(Items from a dataset)

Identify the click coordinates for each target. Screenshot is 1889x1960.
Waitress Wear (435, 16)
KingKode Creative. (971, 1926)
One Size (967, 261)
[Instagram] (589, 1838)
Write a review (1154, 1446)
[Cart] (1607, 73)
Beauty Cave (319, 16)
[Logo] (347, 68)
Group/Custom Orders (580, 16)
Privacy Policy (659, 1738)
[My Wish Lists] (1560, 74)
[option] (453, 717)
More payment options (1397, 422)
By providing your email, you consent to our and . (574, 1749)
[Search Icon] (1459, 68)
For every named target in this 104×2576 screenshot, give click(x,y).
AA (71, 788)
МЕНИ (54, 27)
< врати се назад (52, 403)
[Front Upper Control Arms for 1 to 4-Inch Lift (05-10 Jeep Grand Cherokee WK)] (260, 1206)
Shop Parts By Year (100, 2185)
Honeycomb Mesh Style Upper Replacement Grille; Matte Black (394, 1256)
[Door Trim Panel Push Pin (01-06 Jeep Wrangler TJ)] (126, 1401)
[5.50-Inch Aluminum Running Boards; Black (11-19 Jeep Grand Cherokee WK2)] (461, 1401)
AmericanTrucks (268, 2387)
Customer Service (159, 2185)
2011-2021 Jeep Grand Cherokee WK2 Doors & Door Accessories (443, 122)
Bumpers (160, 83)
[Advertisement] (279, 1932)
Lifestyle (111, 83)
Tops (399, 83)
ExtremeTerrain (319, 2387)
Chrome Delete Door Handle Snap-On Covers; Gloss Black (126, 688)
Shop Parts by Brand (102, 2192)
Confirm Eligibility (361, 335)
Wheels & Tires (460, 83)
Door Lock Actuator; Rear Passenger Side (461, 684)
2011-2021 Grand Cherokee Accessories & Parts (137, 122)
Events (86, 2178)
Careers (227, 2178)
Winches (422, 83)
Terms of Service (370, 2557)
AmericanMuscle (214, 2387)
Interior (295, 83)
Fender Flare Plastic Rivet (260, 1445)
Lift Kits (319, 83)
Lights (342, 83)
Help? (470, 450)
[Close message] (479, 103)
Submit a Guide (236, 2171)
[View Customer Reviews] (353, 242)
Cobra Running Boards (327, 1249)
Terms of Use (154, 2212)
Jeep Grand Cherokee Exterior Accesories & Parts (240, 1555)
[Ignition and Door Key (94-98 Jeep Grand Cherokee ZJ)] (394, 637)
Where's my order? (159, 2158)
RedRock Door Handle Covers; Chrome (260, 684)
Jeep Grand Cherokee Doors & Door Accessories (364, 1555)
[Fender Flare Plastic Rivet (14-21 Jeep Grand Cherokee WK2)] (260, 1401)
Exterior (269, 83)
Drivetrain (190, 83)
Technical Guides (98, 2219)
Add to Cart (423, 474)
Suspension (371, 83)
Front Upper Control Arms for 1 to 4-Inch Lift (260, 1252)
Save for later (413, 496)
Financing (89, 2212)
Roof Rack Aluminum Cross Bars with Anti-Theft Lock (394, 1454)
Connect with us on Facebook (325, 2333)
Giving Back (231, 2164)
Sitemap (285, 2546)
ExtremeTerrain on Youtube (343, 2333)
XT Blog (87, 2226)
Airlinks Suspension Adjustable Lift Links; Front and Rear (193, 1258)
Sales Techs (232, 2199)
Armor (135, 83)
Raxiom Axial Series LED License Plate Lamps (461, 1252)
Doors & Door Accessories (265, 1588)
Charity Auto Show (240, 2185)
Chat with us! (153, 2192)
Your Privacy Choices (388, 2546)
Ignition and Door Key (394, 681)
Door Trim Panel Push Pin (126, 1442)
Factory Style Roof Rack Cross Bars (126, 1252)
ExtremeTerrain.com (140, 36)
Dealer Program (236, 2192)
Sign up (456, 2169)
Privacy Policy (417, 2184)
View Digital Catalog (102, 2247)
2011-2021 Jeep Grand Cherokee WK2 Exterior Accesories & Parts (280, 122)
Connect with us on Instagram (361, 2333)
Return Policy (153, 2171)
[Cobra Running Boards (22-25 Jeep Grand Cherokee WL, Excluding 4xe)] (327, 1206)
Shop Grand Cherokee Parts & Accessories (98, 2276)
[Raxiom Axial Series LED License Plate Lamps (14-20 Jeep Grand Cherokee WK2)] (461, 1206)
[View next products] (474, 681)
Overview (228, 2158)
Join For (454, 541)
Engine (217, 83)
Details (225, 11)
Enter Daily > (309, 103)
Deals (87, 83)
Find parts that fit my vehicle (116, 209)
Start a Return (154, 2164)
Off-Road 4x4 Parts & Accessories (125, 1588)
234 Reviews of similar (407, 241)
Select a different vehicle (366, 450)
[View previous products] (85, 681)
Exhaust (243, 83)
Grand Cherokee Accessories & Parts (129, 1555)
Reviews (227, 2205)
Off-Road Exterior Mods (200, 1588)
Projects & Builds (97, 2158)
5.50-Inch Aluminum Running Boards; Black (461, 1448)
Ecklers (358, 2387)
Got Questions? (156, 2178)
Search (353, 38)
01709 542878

### TASK PROMPT
Among the lines above, find those with the word "Chrome" and list them.

### RESPONSE TO THE EXERCISE
Chrome Delete Door Handle Snap-On Covers; Gloss Black (126, 688)
RedRock Door Handle Covers; Chrome (260, 684)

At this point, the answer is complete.